REQUEST: Copy out each line of the records below word for word, omitting the pictures.

+++ DATA ENTRIES

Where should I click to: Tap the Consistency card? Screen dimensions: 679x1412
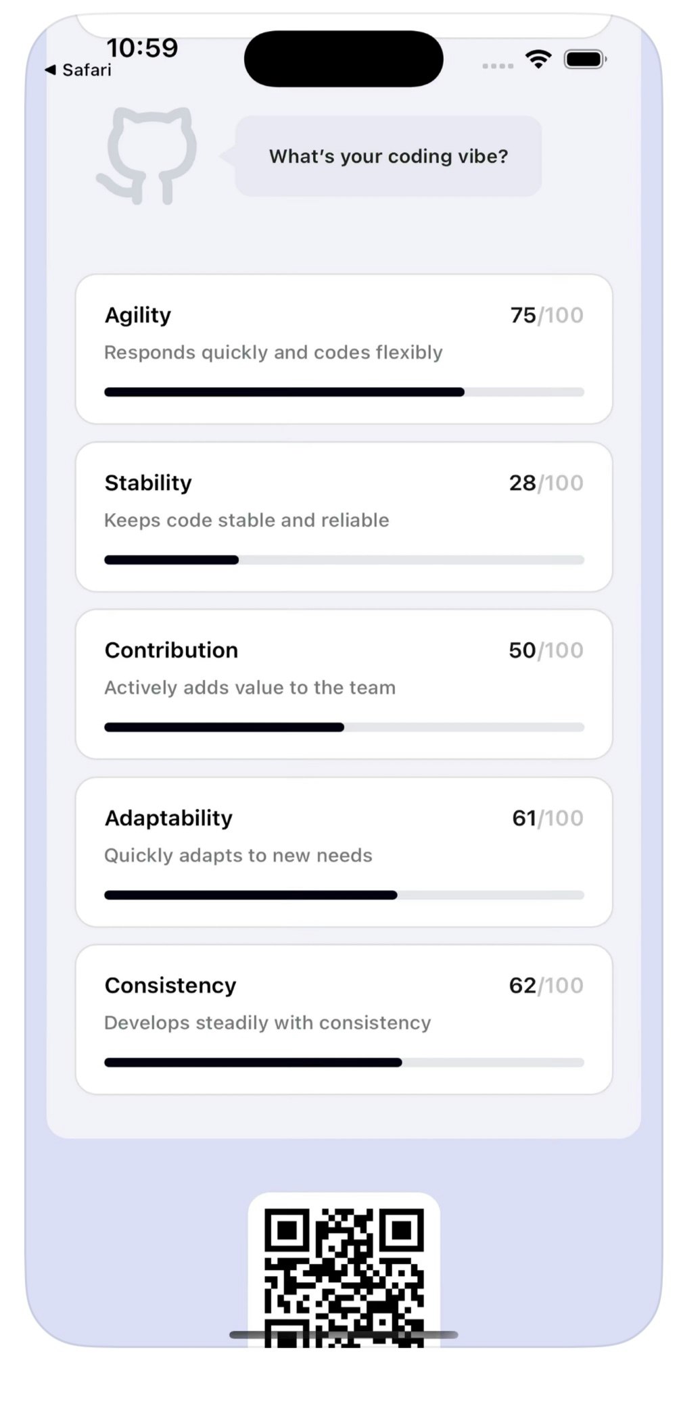[344, 1019]
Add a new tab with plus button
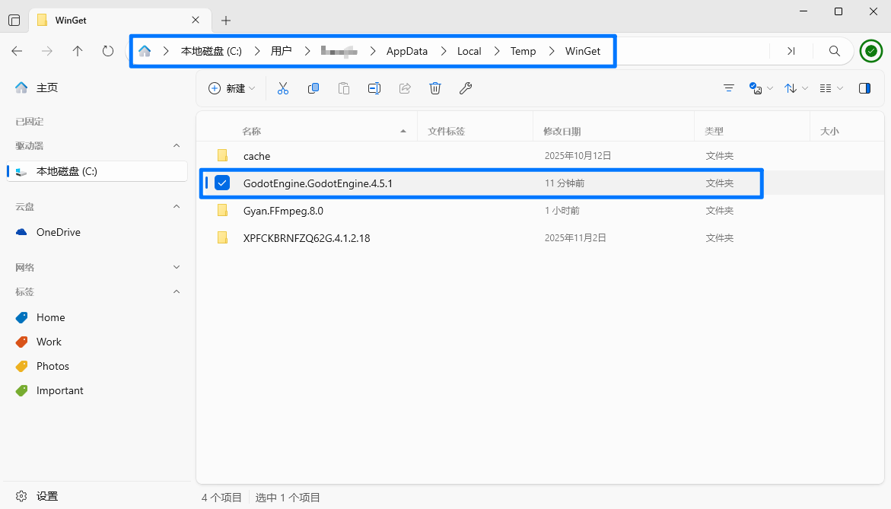Viewport: 891px width, 509px height. pyautogui.click(x=226, y=21)
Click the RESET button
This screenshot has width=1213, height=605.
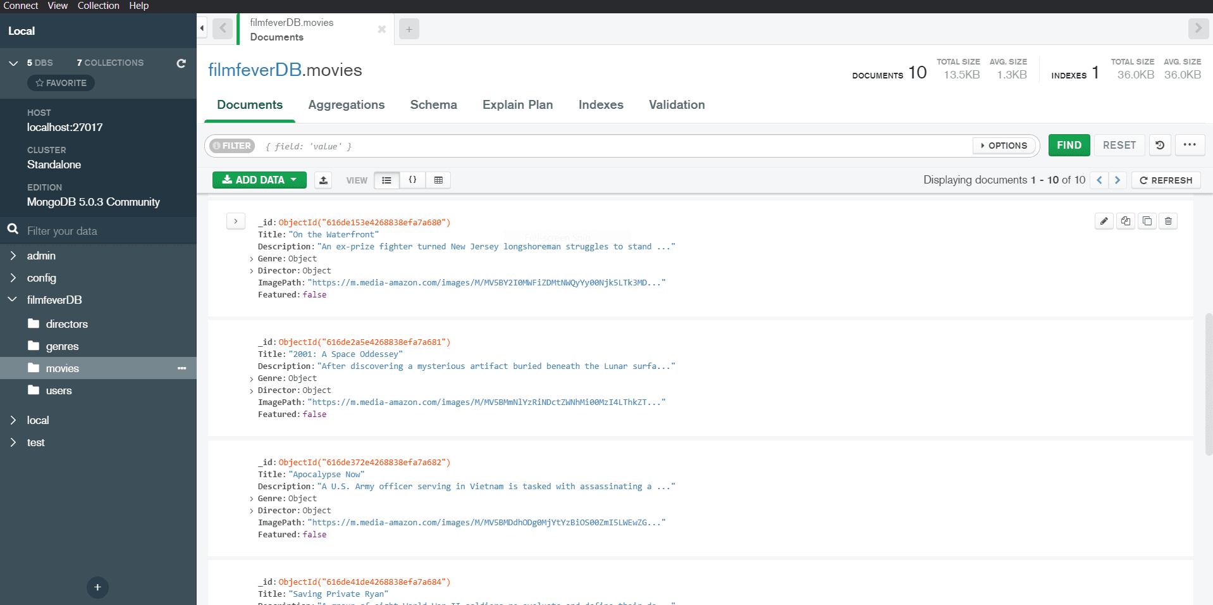click(x=1119, y=145)
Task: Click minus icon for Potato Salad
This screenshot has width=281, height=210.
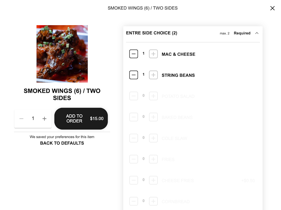Action: click(133, 96)
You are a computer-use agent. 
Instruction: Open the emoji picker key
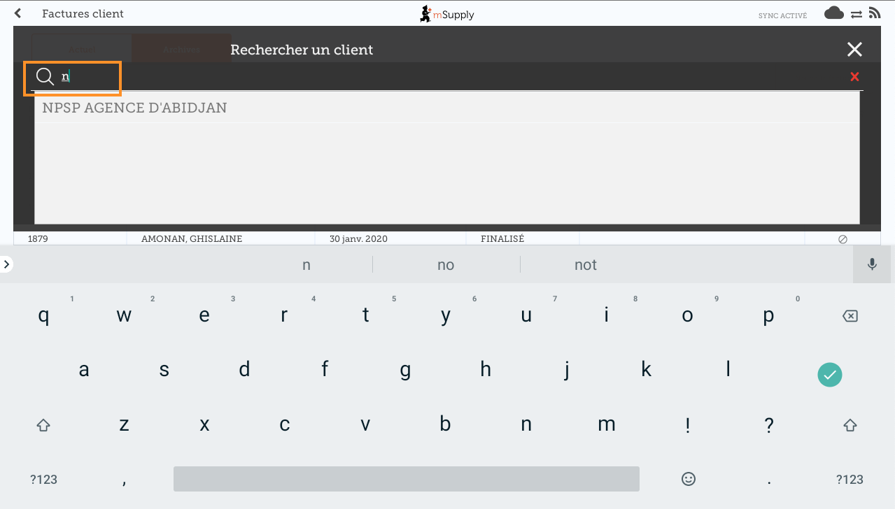click(x=689, y=479)
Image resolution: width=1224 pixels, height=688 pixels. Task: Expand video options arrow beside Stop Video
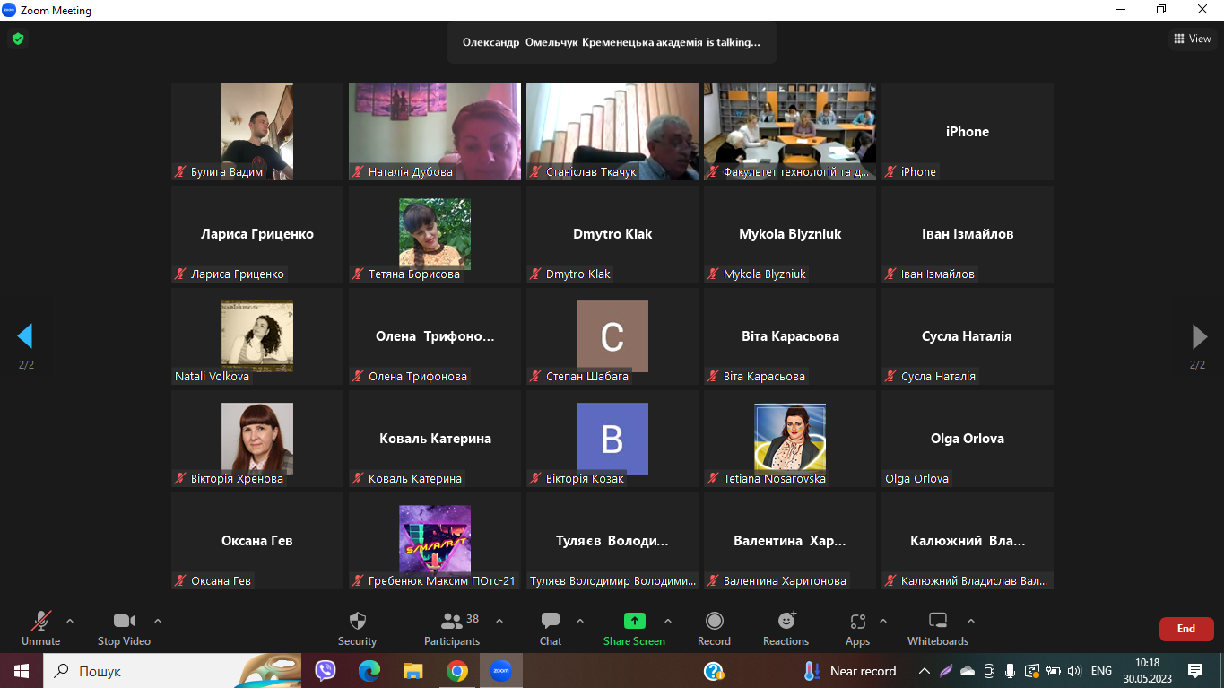coord(158,621)
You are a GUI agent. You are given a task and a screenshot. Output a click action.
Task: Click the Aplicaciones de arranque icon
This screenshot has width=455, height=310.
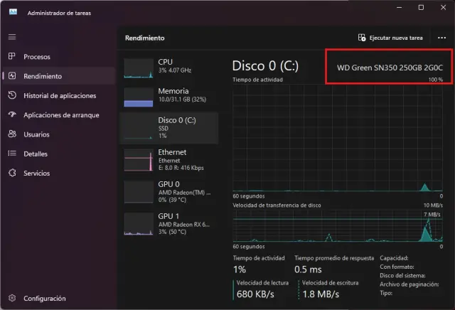[x=11, y=114]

++++++

EXPECTED ANSWER:
Where should I click to: Tap the Consistency card? Screen dimensions: 679x1412
[344, 1019]
Add a new tab with plus button
Viewport: 891px width, 509px height. pyautogui.click(x=226, y=21)
Click the RESET button
This screenshot has width=1213, height=605.
click(x=1119, y=145)
Task: Click minus icon for Potato Salad
This screenshot has width=281, height=210.
Action: click(133, 96)
You are a computer-use agent. 
Instruction: Open the emoji picker key
click(x=689, y=479)
Image resolution: width=1224 pixels, height=688 pixels. Task: Expand video options arrow beside Stop Video
coord(158,621)
You are a GUI agent. You are given a task and a screenshot. Output a click action.
Task: Click the Aplicaciones de arranque icon
This screenshot has width=455, height=310.
[x=11, y=114]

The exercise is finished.